ChatGPT Vulnerable to Data Leaks via 'Poisoned' Documents

A new cybersecurity vulnerability has brought into sharp focus the precarious safety of personal data when entrusted to advanced artificial intelligence systems. Security researchers recently demonstrated at the Black Hat hacker conference how OpenAI’s ChatGPT can be easily manipulated into divulging highly sensitive information from a user’s Google Drive account, requiring little more than a single “poisoned” document.

This exploit centers on a sophisticated technique known as an indirect prompt injection attack. Unlike direct prompt injections, which involve feeding malicious commands directly into an AI, this method embeds hidden, harmful instructions within an otherwise innocuous document. When the AI processes this document, it unwittingly executes the embedded commands, effectively turning a user’s own data against them. The mechanism is particularly concerning given ChatGPT’s “Connectors” feature, launched earlier this year in beta, which allows the chatbot to link with Google accounts, enabling it to search files, pull live data, and reference content directly from a user’s Gmail and Google Drive.

Michael Bargury, CTO of security firm Zenity, along with his colleagues, uncovered this critical flaw. In a compelling proof of concept, they illustrated how a 300-word malicious prompt, concealed in white text and size-one font—virtually invisible to the human eye—could be embedded within a document. When ChatGPT was prompted to summarize this document, the hidden instructions overrode its primary task. Instead of summarizing, the chatbot was covertly directed to extract Google Drive API keys and transmit them to the attackers. Bargury highlighted the alarming simplicity of the attack, describing it as “completely zero-click.” He explained, “We just need your email, we share the document with you, and that’s it. So yes, this is very, very bad.”

OpenAI was promptly notified of the vulnerability and acted swiftly to patch this specific exploit. Researchers also noted that this particular attack did not allow for the extraction of full documents. Nevertheless, the incident serves as a stark reminder that even AI systems backed by the immense resources of companies like OpenAI remain susceptible to significant security weaknesses. This comes at a time when these powerful AI tools are being increasingly integrated into critical institutions, from universities to federal government agencies.

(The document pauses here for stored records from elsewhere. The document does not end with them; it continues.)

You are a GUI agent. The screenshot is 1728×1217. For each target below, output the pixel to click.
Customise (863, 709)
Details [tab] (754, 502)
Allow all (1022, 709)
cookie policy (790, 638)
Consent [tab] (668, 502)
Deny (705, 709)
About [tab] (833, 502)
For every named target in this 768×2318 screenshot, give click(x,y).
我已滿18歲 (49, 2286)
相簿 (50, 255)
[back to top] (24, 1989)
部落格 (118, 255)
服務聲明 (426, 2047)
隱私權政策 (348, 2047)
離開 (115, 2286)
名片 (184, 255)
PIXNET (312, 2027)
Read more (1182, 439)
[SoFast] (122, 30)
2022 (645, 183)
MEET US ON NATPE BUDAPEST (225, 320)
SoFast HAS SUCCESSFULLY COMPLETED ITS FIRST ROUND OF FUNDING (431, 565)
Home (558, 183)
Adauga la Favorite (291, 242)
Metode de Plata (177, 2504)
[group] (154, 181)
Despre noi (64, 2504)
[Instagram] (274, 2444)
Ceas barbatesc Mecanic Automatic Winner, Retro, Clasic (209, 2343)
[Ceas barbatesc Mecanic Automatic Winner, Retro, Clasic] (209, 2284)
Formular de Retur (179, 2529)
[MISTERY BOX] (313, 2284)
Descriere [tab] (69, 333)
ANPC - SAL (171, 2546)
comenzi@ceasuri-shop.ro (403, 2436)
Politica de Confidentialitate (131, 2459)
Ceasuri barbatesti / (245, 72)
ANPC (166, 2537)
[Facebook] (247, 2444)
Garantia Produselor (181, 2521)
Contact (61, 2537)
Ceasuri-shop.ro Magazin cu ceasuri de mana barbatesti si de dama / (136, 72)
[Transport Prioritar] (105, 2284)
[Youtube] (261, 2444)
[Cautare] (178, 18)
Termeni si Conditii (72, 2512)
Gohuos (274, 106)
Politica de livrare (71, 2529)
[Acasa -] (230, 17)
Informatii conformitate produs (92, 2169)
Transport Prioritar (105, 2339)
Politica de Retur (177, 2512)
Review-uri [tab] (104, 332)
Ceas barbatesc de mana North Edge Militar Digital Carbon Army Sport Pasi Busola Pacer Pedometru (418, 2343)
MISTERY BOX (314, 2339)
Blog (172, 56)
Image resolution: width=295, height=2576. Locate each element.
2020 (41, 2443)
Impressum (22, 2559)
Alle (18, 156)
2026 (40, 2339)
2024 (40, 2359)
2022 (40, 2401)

The scope of the concern extends beyond Google Drive. ChatGPT’s Connectors feature is designed to interface with up to 17 different services, raising the alarming possibility that a wide array of other personal information could be similarly compromised. This isn’t an isolated incident; security researchers have for years documented numerous other instances of indirect prompt injection attacks successfully extracting personal data from various AI systems.

A parallel demonstration by researchers at Tel Aviv University underscored the pervasive nature of these vulnerabilities. They showed how Google’s Gemini AI chatbot could be manipulated to effectively surrender control of a smart home system. By feeding Gemini a “poisoned” Google Calendar invite, hidden instructions within the invite were triggered when the chatbot was later asked to summarize calendar events. This caused smart home products—such as lights, shutters, and even boilers—to activate without explicit user command. This was just one of 14 distinct indirect prompt injection attacks targeting the AI that the Tel Aviv University team identified.

As large language models (LLMs) like ChatGPT and Gemini are poised for integration into physical systems, including humanoids and autonomous vehicles, the stakes for security grow exponentially. Tel Aviv University researcher Ben Nassi emphasized this critical shift: “We need to truly understand how to secure LLMs before we integrate them with these kinds of machines, where in some cases the outcomes will be safety and not privacy.” While the threat of indirect prompt injection attacks has been recognized for several years, the latest revelations underscore that technology companies still face a monumental task in mitigating these substantial risks. As AI tools gain ever-greater access to our digital and physical lives, security experts warn of a continuous stream of cybersecurity lapses that could leave our most sensitive data dangerously exposed. As Bargury succinctly put it, “It’s incredibly powerful, but as usual with AI, more power comes with more risk.”